Dead Reckoning, the most recent installment in Charlaine Harris' enormously popular Sookie Stackhouse series, is an improvement on the last few books in the series, but doesn't quite measure up to the earlier books. The book opens with Sookie working her shift at Merlotte's bar, which is firebombed by a mysterious individual. Sookie suspects that someone supernatural is behind the attack. Meanwhile, at home, Sookie is working on cleaning out the attic of her 150 year old house, with the help of her two fairy cousins/roommates. While cleaning out an old desk, Sookie finds a mysterious object that was given to her grandmother by her grandfather. As Sookie digs deeper into the mysteries surrounding her fairy ancestry, she also has to fend off attacks on her life and cope with her secretive, distracted boyfriend, Eric, who's being pulled into a nasty political affair amongst the vampires.
Throughout the entire series, it has seemed like Sookie is quite possibly the most unlucky human on the planet, as pretty much everything seems to go wrong for her. She has multiple attempts on her life in each book, but the past four or so books (including this one) the attacks have escalated from petty personal grudges to territorial and political assassination attempts. In Dead and Gone, the life-threatening situations are particularly epic. Luckily, her problems in this installment are a little less enormous, which is a welcome change in pace. I'm glad that the focus is shifting from the supernatural community as a whole back to Sookie as an individual. The strength of the series has always been Sookie's characterization and her personal discoveries as she learns about her family history and abilities.
In terms of the book's pacing, I found it to be an improvement over the last three or so books.
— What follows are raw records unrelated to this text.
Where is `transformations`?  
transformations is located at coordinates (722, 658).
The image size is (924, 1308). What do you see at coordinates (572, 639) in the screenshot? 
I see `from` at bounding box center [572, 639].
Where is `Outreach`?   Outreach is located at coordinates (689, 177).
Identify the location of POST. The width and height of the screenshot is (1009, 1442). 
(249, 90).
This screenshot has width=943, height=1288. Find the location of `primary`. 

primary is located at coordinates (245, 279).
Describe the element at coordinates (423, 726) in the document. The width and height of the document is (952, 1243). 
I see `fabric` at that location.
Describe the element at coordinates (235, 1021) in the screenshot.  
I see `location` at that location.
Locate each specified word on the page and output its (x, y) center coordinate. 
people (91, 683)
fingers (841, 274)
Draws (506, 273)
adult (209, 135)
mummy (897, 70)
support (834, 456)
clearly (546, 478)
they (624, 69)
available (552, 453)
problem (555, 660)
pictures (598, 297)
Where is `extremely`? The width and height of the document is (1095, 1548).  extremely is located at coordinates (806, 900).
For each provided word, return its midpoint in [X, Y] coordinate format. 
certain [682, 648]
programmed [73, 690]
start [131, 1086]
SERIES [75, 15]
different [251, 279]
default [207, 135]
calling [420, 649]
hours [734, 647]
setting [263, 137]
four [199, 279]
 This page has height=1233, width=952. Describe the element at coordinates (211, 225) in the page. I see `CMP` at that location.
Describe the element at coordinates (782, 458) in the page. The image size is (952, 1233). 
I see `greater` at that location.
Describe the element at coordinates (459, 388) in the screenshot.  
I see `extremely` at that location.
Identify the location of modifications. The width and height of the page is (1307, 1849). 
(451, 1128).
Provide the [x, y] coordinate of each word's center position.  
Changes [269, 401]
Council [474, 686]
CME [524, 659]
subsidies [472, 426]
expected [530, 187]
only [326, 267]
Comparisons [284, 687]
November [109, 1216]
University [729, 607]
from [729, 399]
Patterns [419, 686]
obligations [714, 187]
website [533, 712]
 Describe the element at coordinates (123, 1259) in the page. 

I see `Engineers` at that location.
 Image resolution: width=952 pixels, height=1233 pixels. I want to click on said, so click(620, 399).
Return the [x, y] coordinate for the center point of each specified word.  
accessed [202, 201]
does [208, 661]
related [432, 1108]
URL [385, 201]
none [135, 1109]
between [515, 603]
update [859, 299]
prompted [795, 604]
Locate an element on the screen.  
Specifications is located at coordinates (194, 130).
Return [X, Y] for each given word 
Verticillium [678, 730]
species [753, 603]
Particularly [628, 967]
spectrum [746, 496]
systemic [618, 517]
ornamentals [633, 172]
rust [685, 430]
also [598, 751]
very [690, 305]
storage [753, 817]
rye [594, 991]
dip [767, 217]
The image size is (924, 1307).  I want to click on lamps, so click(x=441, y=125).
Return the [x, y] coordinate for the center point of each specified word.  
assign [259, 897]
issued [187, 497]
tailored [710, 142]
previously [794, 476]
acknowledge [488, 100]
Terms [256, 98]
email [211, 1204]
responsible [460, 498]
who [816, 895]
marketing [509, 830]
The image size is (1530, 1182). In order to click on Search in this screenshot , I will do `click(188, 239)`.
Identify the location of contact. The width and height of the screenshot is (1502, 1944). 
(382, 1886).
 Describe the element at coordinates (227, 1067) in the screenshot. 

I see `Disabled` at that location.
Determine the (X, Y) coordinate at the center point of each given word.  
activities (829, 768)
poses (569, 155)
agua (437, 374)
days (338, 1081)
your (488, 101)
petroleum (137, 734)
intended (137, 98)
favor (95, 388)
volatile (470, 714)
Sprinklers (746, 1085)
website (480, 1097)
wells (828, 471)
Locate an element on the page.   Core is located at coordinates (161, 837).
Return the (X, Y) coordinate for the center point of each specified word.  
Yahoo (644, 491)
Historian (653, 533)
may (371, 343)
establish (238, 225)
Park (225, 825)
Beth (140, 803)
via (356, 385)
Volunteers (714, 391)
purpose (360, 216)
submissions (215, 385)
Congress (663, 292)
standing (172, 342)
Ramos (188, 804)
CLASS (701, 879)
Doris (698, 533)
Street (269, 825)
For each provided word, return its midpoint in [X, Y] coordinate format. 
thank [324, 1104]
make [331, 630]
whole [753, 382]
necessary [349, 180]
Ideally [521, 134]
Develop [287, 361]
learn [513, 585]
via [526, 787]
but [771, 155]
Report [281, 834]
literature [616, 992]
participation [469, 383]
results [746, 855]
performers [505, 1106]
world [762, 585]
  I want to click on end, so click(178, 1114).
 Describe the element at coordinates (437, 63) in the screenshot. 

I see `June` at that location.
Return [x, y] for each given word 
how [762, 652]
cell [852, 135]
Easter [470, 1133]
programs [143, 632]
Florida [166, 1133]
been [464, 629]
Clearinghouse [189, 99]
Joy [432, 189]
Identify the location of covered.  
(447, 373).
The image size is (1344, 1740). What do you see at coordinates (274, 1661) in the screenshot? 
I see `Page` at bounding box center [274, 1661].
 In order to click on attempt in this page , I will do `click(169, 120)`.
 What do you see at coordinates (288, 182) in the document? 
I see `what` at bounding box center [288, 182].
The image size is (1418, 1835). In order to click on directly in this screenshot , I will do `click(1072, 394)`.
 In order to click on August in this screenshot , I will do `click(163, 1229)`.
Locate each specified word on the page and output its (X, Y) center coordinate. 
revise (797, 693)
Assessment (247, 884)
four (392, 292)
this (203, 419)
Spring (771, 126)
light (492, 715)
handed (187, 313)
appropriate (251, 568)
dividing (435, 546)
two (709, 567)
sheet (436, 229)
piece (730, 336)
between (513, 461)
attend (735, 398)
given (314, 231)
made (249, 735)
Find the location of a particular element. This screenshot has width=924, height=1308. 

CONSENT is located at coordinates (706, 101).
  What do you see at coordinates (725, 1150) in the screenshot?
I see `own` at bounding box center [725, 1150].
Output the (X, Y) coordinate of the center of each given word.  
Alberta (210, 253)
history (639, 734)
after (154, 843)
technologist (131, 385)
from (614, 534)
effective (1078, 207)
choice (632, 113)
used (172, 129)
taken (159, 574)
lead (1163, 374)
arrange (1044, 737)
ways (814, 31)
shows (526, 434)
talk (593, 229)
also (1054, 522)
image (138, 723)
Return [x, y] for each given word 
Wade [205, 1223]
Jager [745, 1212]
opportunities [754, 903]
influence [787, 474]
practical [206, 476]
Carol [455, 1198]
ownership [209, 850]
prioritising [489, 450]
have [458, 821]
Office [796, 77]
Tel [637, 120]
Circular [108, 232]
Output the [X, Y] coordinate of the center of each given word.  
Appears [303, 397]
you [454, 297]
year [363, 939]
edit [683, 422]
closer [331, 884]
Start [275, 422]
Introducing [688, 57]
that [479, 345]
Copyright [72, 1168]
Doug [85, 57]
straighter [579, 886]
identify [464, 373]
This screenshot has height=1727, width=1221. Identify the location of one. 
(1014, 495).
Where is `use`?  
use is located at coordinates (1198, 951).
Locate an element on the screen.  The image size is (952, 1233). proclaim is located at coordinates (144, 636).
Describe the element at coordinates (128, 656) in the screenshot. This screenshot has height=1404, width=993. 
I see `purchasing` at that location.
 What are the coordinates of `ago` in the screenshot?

Recently, it seems like the books have consisted of a never-ending stream of dangerous events, culminating in one massively dangerous event. This book brings the frenetic pace down a notch, allowing for some character introspection that has been lacking. Sookie actually has time to pursue personal interests, and talk to some friends, and dig into her family history without having a bunch of dangerous people hovering over her shoulder.
One of the things that has always made this series stand out from other vampire series is that the characters all feel real and, to some extent, human. Sookie is a heroine who tries her hardest to overcome some significant obstacles... she's flawed, but she feels real (unlike Bella from Twilight). Even the vampires feel real, though some stereotypical vampire behavior is inevitable. However, the biggest weakness of this particular book is the secondary characterization. Sam, Eric, Pam, Bill, etc. have always brought a lot to the series, as each one has their own unique quirks and distinctly different relationships with Sookie. Eric doesn't make many appearances in this book, and when he does appear, he's surly and preoccupied. This is explained later, but the effect it had was to make Eric feel like an afterthought. Bill kind of pops up as a plot convenience. Sam is there, in the background, but doesn't have a lot of meaningful scenes. Pam is the only one whose roll in this story left a deep impact on me. Her story arc, while very sad, adds a lot of depth and dimension to her character.
The book was good enough to encourage me to read future additions to the series. The last few books had me questioning whether I'd continue, but this one was encouraging, even if it falls short of the first five or so books in the series. The book ended with what seems like an end to one phase of Sookie's life, but with an opening for numerous new questions and relationships. The tone of the end suggests that Charlaine Harris may be taking the story in a very new direction. After the mediocrity of the last few books, a new direction is very welcome.